Consider these two functions
f:Z x Z -> Z f(x,y) = x+y
g:Z x Z -> Z f(x,y) = x
There's a fundamental difference between them. In some sense f "makes use" of the fact that we're applying functions to integers, but even though g is acting on integers, it's not using the fact that we're acting on integers. But this is a vague idea. How can we make it precise?
Consider the same in the context of computer programs. This applies in many programming languages, but I'll use Haskell here
> f (x,y) = x+y
> g (x,y) = x
When we ask ghci for the types of these it tells us that f is of type (Num t) => (t, t) -> t but that g is of type (t, t1) -> t. ghci has spotted that f is making use of an interface exposed by integer types (the type class Num) but that g makes no assumptions at all about its arguments. So in a programming language (with static types) we can make the notion above precise by having a type signature that explicitly says something like "I'm not going to make any assumptions about my arguments". But how can we say something like this in the language of set theory, say? Set theory doesn't come with a mechanism for making such promises. (Well, ZF out of the box doesn't, anyway.)

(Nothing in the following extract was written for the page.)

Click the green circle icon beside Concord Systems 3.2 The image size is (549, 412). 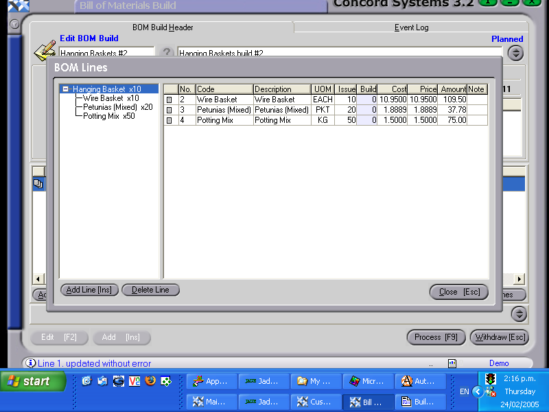coord(488,3)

So consider a set-theoretical function like this
h:Z x Z -> Z x Z x Z
h(a,b) = (b,a,a)
What does it mean to say that h doesn't use specific facts about its arguments? It clearly doesn't mean that h doesn't depend on its arguments because the right hand side clearly depends on a and b. We need to say that the right hand side depends on the arguments, but that it somehow doesn't make specific use of them.
Consider an example:
h(1,2) = (2,1,1).
Part of what we mean by not using specific knowledge is that if we were to replace one argument by another value we expect to perform the same substitution on the right. For example, replacing 1 by 3 should give:
h(3,2) = (2,3,3)
So for any 'substitution' function k:Z -> Z we want
h(k(1),k(2)) = (k(2),k(1),k(1))
More generally, we want:
h(k(a),k(b)) = (k(b),k(a),k(a))
Note that we've made use of the functions (a,b) -> (k(a),k(b)) and (a,b,c) -> (k(a),k(b),k(c)) to implement the idea of applying the same substitution to each of the elements. We might want to work with a wide variety of mathematical 'containers' like tuples and sequences as well as more abstract objects. Can we generalise to all of these in one go?

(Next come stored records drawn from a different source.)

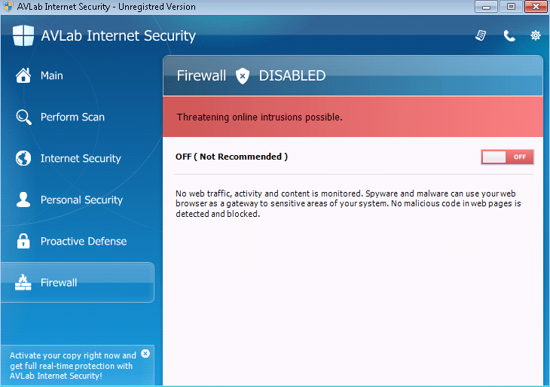Click the padlock Proactive Defense icon
This screenshot has width=550, height=387.
pos(24,241)
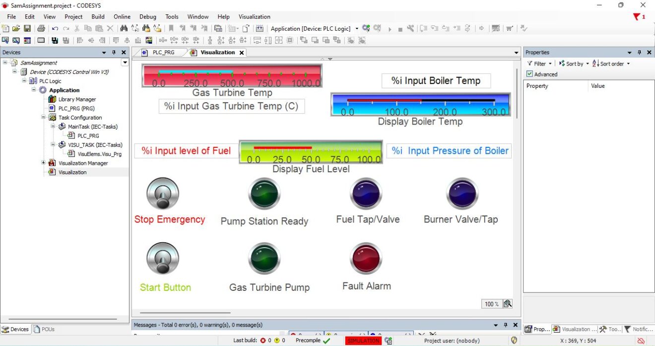Image resolution: width=655 pixels, height=346 pixels.
Task: Open the Visualization menu
Action: pos(254,16)
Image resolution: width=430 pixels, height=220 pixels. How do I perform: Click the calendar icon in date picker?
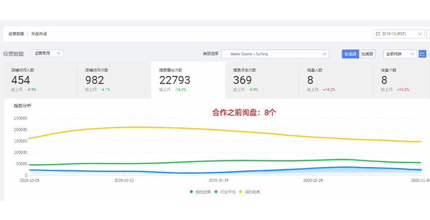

The function that coverts a set X to X x X, or X x X x X forms part of a functor. The other part maps functions between sets to functions between containers. So we can work with the usual ordered pair functor L with LX = X x X and Lf(x,y) = (f(x),f(y)). Similarly we can use MX = X x X x X and Mf(x,y,z) = (f(x),f(y),f(z)). We can stop talking about 'containers' now and talk about functors instead. We can rewrite our rule above as
h(Lk(a,b)) = Mk(h(a,b)).
I've been working with h acting on containers of integers, but if h truly doesn't rely on specific properties of its arguments then there is a version of h for any set X, ie. for any X we have a function
hX : X x X -> X x X x X
hX(a,b) = (b,a,a)
and when we use a function k to substitute values in the arguments there's no reason to substitute values from the same set. For example, if we let A be the set of the 26 letters of the alphabet (using your favourite way to encode letters as sets), then we could let k be the function that maps n to the nth letter (modulo 26) and still expect
hA(Lk(1,2)) = Mk(hZ(1,2))
to hold. For example
hA('a','b') = ('b','a','a')
More generally, h is a family of functions such that for any k:X -> Y we have:
hY o Lk = Mk o hX
Note that there's nothing set-specific about this, it's a statement that could hold in any category.

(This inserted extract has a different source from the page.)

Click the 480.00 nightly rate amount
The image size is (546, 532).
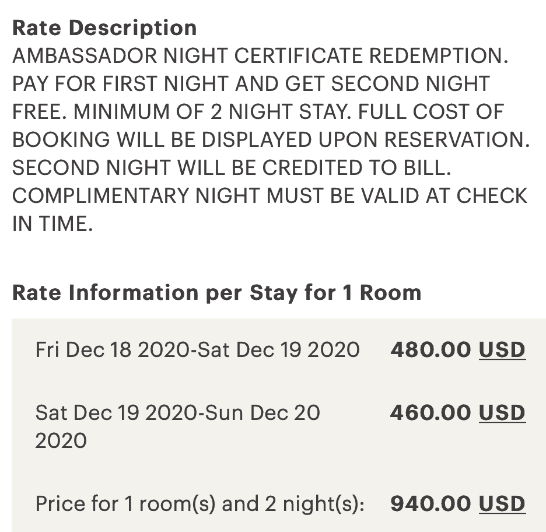point(431,349)

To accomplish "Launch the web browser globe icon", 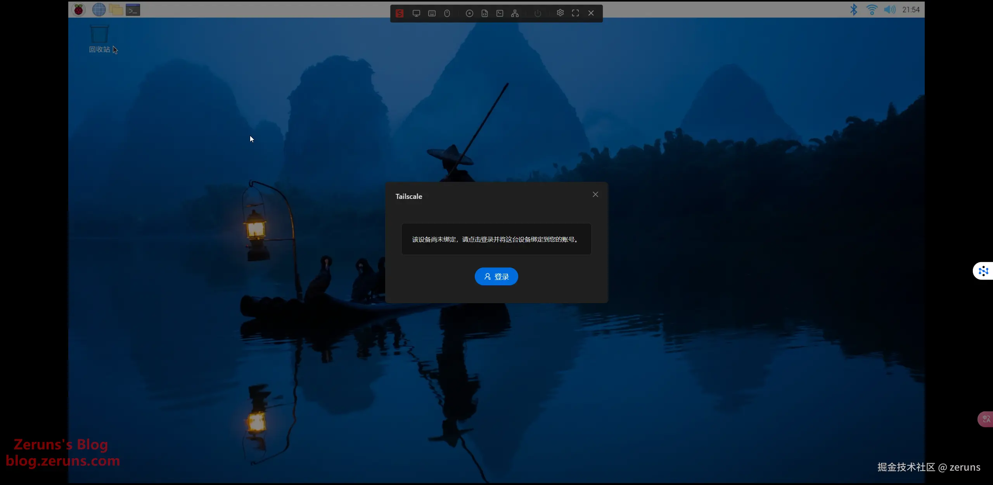I will coord(99,10).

We can take this as a definition. A natural transformation between functors L,M:C -> D is a family of morphisms hX, one for each object X in C, such that for any morphism k:X -> Y in C we have:
hY o Lk = Mk o hX
And there we have it. Starting with the idea of a function that doesn't 'peek inside' its arguments, we're led inexorably to the idea of substitutability of arguments and from there to a categorical definition of a natural transformation.
As the definition has been generalised from Set to any category you can have fun unpacking the definition again in other categories. For Set-like categories with functions as morphisms you'll often find that natural transformations are still functions that don't make too many assumptions about their arguments, but in each case the rule about what exactly constitutes 'too many assumptions' will be different. The category of vector spaces is a good place to start.
One last point: Category theory was more or less invented for natural transformations. And it's curious how it fits so nicely with the idea of abstraction in computer science, ie. the idea of a function that is limited to using a particular interface on an object.
One interesting result relating to natural transformations is the Yoneda lemma. Note also that the Theorems for Free are also largely about similar kinds of substitutions on function arguments.